In akcpapguys signature it says he has "Encore 2.1 " in his possession. Is that the doctor version of the program we are wanting?

Since the vast majority of xPAP patients are poorly educated on this therapy, it's highly likely that they don't even know that software exists or that it's possible to access your own data. So I think it's a difficult argument to make that most patients aren't interested. Most patients don't know it's even possible.
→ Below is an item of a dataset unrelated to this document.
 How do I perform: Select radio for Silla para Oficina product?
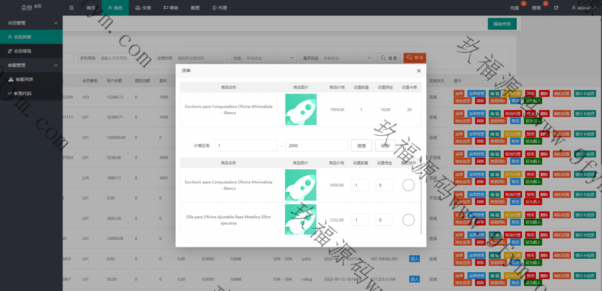click(408, 220)
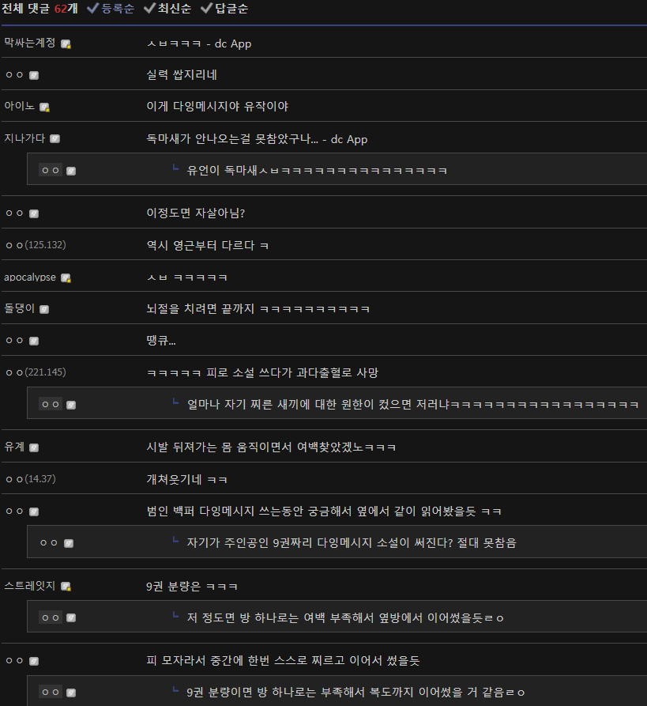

All I knew following my PSG is that I wanted a CPAP, it was that powerful a visceral experience of the best few hrs of sleep I'd had in nearly a decade. This required sleeping with a mask on my face (not too bad in PSG) connected to a hose that attached to the CPAP. I had no clue as the various machines, that there was data available that could help me manage and more importantly optimize my therapy; I did know that there were other perfectly terrifying masks but I chose the OptiLife I wore in the PSG as it is so minimal. All I did from Aug '07 to Feb '09 when I started lurking here was mask up, hit on to initiate ramp whose duration I could control, and sleep..blissful, restful sleep with only a few hitches in the beginning. Then, no more restful sleep. Took me months to find answers; in fact, it wasn't until I found this forum May '09 then joined in June that I figured it out based on other told me, namely, that i was losing therapy air thru my lips. I was shocked at how SDB ignorant I was; then, too, I remember how muddle-headed I was and know that even if someone had tried to treach me it wouldn't have made much sense...I'd have just felt too overwhelmed to make sense of any of it. This issue presents a dilemma for me. I was very aware following diagnosis that apnea could kill me, that it still might. Education in the beginning might have been beyond my grasp until I started getting some restful sleep, but certainly in my case that could have started after 45 days following acquistion of my CPAP. Being an avid reader, handouts-booklets-books-magazines-point me here all would have worked..but my therapy was succeeding, I was recovering so what more would education have accomplished at that time? That I desperately needed knowledge when I started mouth leaking goes without saying but I wasn't curious as I thought that eventually I'd recover sufficiently that OSA would be history. 'Tis a puzzle to make recommendations beyond compliance-only CPAPs should be outlawed and patients should be instructed with corresponding handouts on reading the overnight data on their machones...even as muddle-headed as I was would have been able to understand what Leak, AI, HI, pressure, usage meant.

Kiralynx - what was it like when you were alive? Yeeesh.

Guest wrote:Kiralynx - what was it like when you were alive? Yeeesh.

Ad hominem attacks are generally unacceptable in Forums. Oh, sorry. You probably don't know what "ad hominem" means.